哲学者にふさわしい仕事として、「純粋なア・プリオリ知識の領域全体に関心を向けること」は、ヒュームも十分に承知はしていた。しかし、矛盾則が純粋数学の基本の憲法のようなものと観てしまったために、純粋数学を形而上学の純粋な認識とは別個のもの観てしまったということなのだろう。
カントの観点から観たとき、純粋数学の思考方法は形而上学の思考法と、まったく同じものだったということなのだろう。ぼく自身は、これをカントの先見性ともみなしている。現代数学の、集合論や解析学の論理観を観れば、形而上学と同等の思考を各所に発見することに驚かされることもある。さらに、プログラミングの構築においても、同等の考え方があることに気づかされることが、多々あるのが現実だ。
さらにここで注意しなければならないのは、純粋数学のア・プリオリな可能性を総合と区別しなければならないということだ。公理は、ア・プリオリなものとして捉えるものとしても、そこから拡張されていくものは、総合の結果であってア・プリオリではないことだ。これを忘れていたことから、概念を演繹することに思いたらなかったのは、当然だったと言えるだろう。
そして彼は、ぼくがここで行ったようには、一般的な形で判断を分類しなかった。つまり純粋数学には分析的な命題だけが含まれているが、形而上学には総合的なア・プリオリな判断が含まれていると結論したのだ。これは彼の大きな間違いだった。その結果は彼の構想全体に明らかに有害な影響を及ぼしてしまった。
この間違いがなければ、因果関係の形而上学的な概念をはるかに超えて総合的判断の起源に関する彼の問いを拡張し、純粋数学のア・プリオリな可能性までも総合的なものとして究明したに違いない。
ここまでを読んできて、内容としては、形而上学に踏み込み始めた第2節の後半に等しいものとすることも、可能性は見えてきた。
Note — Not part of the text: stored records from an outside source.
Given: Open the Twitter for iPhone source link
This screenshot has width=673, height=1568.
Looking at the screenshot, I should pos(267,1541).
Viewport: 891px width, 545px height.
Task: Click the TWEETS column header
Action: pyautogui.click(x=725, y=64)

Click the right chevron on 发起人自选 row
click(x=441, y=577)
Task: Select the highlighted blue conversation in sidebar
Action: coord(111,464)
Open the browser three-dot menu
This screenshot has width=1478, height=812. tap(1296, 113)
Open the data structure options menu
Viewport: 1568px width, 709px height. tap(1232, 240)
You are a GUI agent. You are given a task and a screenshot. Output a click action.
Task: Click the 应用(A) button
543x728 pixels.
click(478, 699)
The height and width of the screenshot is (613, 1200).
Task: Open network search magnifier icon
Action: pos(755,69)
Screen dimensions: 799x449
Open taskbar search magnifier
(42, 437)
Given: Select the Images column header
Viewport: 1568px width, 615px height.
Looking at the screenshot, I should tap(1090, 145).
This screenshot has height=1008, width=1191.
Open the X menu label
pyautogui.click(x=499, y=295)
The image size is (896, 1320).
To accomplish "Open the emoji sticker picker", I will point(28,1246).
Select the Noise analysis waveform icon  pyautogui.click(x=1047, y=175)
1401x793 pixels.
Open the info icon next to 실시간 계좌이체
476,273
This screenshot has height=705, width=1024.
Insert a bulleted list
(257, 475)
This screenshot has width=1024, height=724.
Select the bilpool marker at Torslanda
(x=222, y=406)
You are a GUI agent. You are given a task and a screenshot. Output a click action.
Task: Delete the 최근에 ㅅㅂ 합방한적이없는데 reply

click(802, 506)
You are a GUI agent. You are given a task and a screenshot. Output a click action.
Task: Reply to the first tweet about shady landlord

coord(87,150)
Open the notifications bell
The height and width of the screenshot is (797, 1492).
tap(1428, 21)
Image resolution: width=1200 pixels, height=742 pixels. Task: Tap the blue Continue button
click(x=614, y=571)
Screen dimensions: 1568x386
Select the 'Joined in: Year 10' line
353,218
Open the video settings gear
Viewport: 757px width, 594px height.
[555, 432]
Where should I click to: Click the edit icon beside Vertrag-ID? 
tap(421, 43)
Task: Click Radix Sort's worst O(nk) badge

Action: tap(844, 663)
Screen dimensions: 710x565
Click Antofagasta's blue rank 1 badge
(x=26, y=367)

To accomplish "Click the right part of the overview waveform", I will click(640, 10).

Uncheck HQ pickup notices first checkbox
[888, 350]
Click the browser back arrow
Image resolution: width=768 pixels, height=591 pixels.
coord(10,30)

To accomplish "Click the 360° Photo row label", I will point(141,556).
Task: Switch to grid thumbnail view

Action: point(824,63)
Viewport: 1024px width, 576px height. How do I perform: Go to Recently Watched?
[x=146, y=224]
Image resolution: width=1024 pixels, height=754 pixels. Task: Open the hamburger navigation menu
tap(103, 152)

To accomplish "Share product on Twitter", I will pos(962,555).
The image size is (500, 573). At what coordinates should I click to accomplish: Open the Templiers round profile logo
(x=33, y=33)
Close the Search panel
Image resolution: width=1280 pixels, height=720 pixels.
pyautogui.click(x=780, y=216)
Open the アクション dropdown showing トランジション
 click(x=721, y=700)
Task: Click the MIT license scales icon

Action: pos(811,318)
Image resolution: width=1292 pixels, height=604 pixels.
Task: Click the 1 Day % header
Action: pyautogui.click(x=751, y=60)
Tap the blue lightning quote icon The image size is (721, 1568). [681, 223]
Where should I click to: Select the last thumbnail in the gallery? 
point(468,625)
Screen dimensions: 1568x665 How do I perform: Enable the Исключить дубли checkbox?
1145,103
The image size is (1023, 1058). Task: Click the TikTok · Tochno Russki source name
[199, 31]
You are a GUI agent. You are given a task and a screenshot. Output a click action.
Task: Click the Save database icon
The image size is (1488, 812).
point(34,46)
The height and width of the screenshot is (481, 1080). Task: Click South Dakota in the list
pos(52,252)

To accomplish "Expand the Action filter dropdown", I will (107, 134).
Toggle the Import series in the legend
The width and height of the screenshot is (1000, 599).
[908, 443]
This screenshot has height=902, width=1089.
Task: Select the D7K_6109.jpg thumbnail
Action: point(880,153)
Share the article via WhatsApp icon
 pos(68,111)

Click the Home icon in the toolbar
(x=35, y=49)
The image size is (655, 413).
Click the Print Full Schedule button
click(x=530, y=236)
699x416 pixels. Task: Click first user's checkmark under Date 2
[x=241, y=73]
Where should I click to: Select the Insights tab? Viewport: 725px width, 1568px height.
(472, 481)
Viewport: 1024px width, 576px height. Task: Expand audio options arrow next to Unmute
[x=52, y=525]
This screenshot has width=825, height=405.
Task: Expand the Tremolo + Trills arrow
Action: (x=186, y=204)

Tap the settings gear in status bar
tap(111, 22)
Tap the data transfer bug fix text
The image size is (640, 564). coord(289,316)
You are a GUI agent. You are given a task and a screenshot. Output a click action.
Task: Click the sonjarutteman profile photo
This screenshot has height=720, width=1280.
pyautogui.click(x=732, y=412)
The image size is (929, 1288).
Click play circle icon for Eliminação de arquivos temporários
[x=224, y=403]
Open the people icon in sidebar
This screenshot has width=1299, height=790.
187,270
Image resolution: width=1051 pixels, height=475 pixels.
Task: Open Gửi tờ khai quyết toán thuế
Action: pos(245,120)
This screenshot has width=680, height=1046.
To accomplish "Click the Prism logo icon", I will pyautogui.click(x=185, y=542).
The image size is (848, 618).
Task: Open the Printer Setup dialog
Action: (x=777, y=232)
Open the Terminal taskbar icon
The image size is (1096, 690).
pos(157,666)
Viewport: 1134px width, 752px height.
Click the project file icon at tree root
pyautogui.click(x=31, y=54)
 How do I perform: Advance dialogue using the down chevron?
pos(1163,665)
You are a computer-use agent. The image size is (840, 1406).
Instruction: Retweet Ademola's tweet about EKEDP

しかし、この段階では、読者を惑わす可能性もあるようにも思える。
ぼく自身が、この箇所の内容を把握できるようになったのは、『プロレゴメナ』を、何度も読み返した後だった。
カントも、それを考慮したのではないか。
読書会では内容よりも、そのあたりの事情に踏み込んだものになるのではないだろうか?